§ Selected extract:

%%

How we measure time is not the only challenge. Because of social media and the 24-h news cycle we can know more about the world than ever before. And because of—or perhaps despite—the global economy we are increasingly aware of the human connections that exist around the globe. It is difficult to remain unmoved when we see the plight and determination of Syrian refugees or the devastation of floods in Bangladesh or the fear in the face of slaves mining for precious metals in Africa or the horror in the face of children who survived an attack on their school. Recent environmental movements and research have noted that the environmental disasters of climate change are occurring more rapidly than earlier predictions, and have stressed the belief that we are as connected to each other as we are to the Earth. Damage done to one part of the Earth affects us all.

We also exist in a more polarized political world. Rising nationalist and fascist movements endanger us all, especially the most marginalized who are the targets of this dangerous rhetoric. The need to work together for the common good is more important than ever. We work together—we care for each other—or we go down together.

If nothing else, the above clearly indicate that leadership can no longer be about the search for a “theory of everything” or a set of static “best practices.” It is about envisioning multiple ways forward in order to prepare schools, teachers, and students for something they cannot see or predict. To do this, we must prepare leaders who are constantly adapting and thinking, planning for the future, yet who do not lose their footing or the “fierce urgency of now” (King, 1967). Crisis and uncertainty are also moments of great opportunity for social movements, democratic engagement, and collective action if we have the will to do the work that's needed. Leaders at all levels must be taught to reach across boundaries that divide us, that have been constructed and that we—all of us—continue to enable, consciously or not. In these contexts, leaders who embrace uncertainty and who understand that the journey has several unknown destinations will be able to prepare students for a myriad of possibilities.

%%

§ Task item A: Could you update the passage on educational leadership by rewriting the stretch from "We also exist" through "go down together." with "polarized" replaced by "divided"?
§ Task item B: In the passage on educational leadership, why must leaders be prepared to keep adapting and thinking while planning for the future?
You won't need any of the lines from the dataset.

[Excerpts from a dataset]
%%

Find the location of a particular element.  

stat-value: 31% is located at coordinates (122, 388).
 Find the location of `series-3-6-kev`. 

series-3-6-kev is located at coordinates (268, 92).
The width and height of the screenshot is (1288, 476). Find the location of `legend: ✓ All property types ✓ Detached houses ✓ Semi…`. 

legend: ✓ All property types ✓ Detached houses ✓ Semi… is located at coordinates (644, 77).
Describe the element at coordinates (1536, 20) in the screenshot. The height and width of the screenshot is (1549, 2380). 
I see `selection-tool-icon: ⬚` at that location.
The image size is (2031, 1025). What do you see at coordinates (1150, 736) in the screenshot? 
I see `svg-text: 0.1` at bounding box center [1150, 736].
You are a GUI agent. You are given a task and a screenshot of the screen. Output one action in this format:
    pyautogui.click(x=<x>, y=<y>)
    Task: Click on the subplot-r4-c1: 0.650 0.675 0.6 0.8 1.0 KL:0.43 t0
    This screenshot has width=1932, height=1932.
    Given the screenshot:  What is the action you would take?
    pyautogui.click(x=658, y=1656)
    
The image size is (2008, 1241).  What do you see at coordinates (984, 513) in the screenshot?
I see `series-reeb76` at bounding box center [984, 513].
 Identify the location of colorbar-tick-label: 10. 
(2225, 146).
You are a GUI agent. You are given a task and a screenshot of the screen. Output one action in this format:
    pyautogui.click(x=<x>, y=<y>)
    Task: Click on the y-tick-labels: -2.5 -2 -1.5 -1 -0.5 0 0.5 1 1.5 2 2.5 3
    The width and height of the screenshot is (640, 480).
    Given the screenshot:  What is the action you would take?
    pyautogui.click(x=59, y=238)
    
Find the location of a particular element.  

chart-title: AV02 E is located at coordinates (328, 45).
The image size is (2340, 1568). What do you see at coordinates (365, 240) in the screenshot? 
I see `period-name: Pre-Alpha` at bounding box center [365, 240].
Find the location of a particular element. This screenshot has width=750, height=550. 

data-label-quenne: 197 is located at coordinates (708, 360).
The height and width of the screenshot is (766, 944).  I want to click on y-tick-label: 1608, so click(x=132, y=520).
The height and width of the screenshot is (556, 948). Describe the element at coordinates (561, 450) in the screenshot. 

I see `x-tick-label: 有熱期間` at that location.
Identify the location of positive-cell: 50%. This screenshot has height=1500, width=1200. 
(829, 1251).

%%

§ Worked solution A:
We also exist in a more divided political world. Rising nationalist and fascist movements endanger us all, especially the most marginalized who are the targets of this dangerous rhetoric. The need to work together for the common good is more important than ever. We work together—we care for each other—or we go down together.

§ Worked solution B: Leadership now means envisioning multiple ways forward to prepare schools, teachers, and students for something they cannot see or predict. Doing that requires leaders who keep adapting and planning ahead without losing their footing or the "fierce urgency of now."